• _Quoted text_:

# First out of state Hunt!



## Grunter (Feb 11, 2006)

Hi Guys,

I am new to this forum and I just wanted to say "Thanks" for all the info you post here. I love being able to read about all of your experiences hunting and shooting.

My 10 year old son Vaughan and I went on our first hunt together in Jan. in Nuevo Lerado, Mexico. We had a blast and Vaughan took his First critter. I thought you may like to see a couple pics. Let us Know what you think!

Thanks Again, Dave :wink:

http://home.hvc.rr.com/dvoutdoors/Mexico.htm and

http://www.browning.com/services/trophycase/index.asp


----------



## foldingwings (Feb 13, 2006)

Hey iam happy for your kid its a nice buck got one just a little smaller than that one (Dad way to get the youth out there)


----------



## Draker16 (Nov 23, 2004)

nice buck :beer:


----------



## Grunter (Feb 11, 2006)

Thanks Guys,

The best part of the hunt was being there when my son took his first ever animal. He missed the first two Javie's he tried to hit and this made him want it even more. He was so proud and so was I. At ten he has been shooting comp. archery for 4 years and has done a lot of 22.and 22.mag shooting. To take his first critter with a 7mm mag was mindblowing to him and has given him a lot of confidence in himself.

I love hunting and could not wait untill my boy wanted to do it too. The trip we took to Mexico made it even more special. I cant wait to do a little yote hunting next weeek with him.

Thanks Again, Dave


----------



## nutt (Jan 17, 2006)

nice buck


----------

• _Requirements_:
1 – Extract from the hunting thread the stretch from "http://home.hvc.rr.com/dvoutdoors/Mexico.htm and" through "youth out there)".
2 – According to the hunting thread, for how many years has the ten-year-old son been shooting competition archery?
The material that comes next is from a separate source and is unrelated to the hunting thread.

• _Source data_:

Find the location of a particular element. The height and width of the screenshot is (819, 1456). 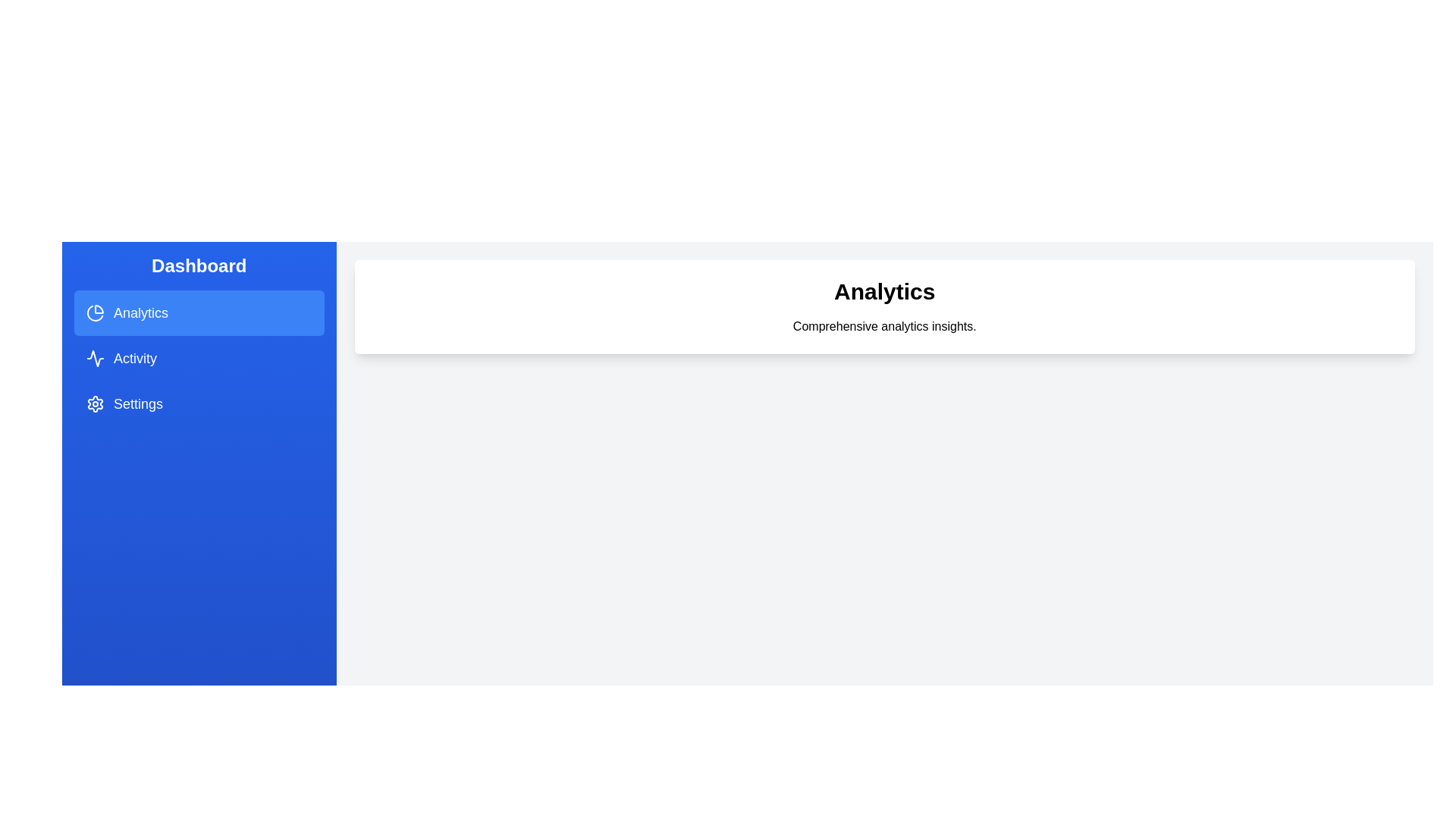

• _Solutions to the tasks_:
1 –
http://home.hvc.rr.com/dvoutdoors/Mexico.htm and

http://www.browning.com/services/trophycase/index.asp


----------



## foldingwings (Feb 13, 2006)

Hey iam happy for your kid its a nice buck got one just a little smaller than that one (Dad way to get the youth out there)

2 – Four years.